Medical waste is divided into:
-non-hazardous (including urban ones);
-dangerous not infectious;
-dangerous to infectious risk (i. e. waste from infectious isolation environments where there is a risk of aerial biological transmission.
The Regulation also regulates waste from exhumations and other cemetery activities. It also identifies different management methods depending on the type of waste.
Non-hazardous waste is disposed of in the wrong line of municipal waste (e. g. food waste from health facilities, disposable bed linen which does not come from the rooms of patients suffering from infectious diseases, etc. ).
Conversely, hazardous waste with an infectious risk should only be disposed of in hazardous waste incineration plants, taking care to avoid direct handling of the waste during the loading of the waste into the furnace. However, there is also the possibility of disposing of infectious waste in the same way as non-hazardous waste, provided that it is sterilized first so as to reduce bacterial load.
The impact of the pandemic on waste management
While hospital wards at risk of infection are limited at normal times, the number of beds dedicated to patients with Covid-19 and intensive care has increased since the beginning of the pandemic. The result has therefore been a sharp increase in the number of products to be treated with special processes as regards waste.

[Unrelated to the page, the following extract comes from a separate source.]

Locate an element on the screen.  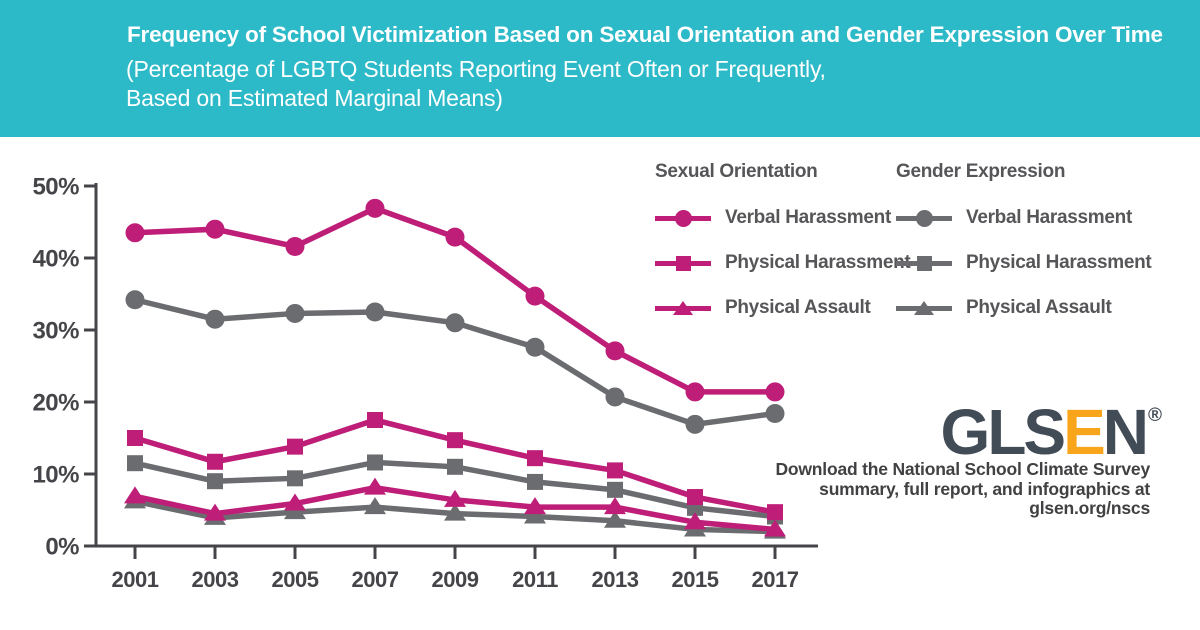
svg-text: 10% is located at coordinates (56, 476).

According to Valeria Frittelloni, in charge of the National Center of the waste and the circular economy of Ispra (Higher Institute for Protection and Environmental Research), “Making a close estimate of the number of beds, we can expect at least a doubling, especially considering that, for precautionary reasons, the Ministry of Health has now classified all waste generated by health facilities as infectious. We are talking about a production that, under ordinary conditions, is around 200 thousand tons per year throughout the national territory. This is a fairly small size compared to the size of special waste, which amounts to 150 million tonnes a year. But we expect, when the data comes, a significant increase. ”
The biggest problem, however, is not waste from healthcare facilities, but the management of highly infectious materials produced outside the healthcare system. The Higher Institute of Health (ISS) intervened directly on this issue. According to Valeria Frittelloni, “For domestic users with a quarantined subject or a Covid patient, the ISS has recommended treating waste in the same way as waste from healthcare facilities. He therefore called for a halt to separate collection for those users and recommended that citizens use double or triple bags for collection. At the same time it gave instructions on the training of operators, who must be equipped with all personal protective equipment to protect themselves from the risk of contagion. ” However, operators cannot always know who is in quarantine and which users are highly infectious. In addition, each region has chosen different management methods. Tuscany, for example, has planned a dedicated collection with specialized operators for quarantine subjects. Liguria, on the other hand, has classified all municipal waste as infectious. Lombardi, especially in the first period of the health emergency, stopped the separate collection and all the waste was sent to incineration.
Another issue concerns the elasticity of the waste system. Proper waste management is even more important in an emergency phase. However, the Italian system is still very rigid. “We need the system to become more flexible, so that we can respond resiliently to any crisis”, are the words used by Valeria Frittelloni.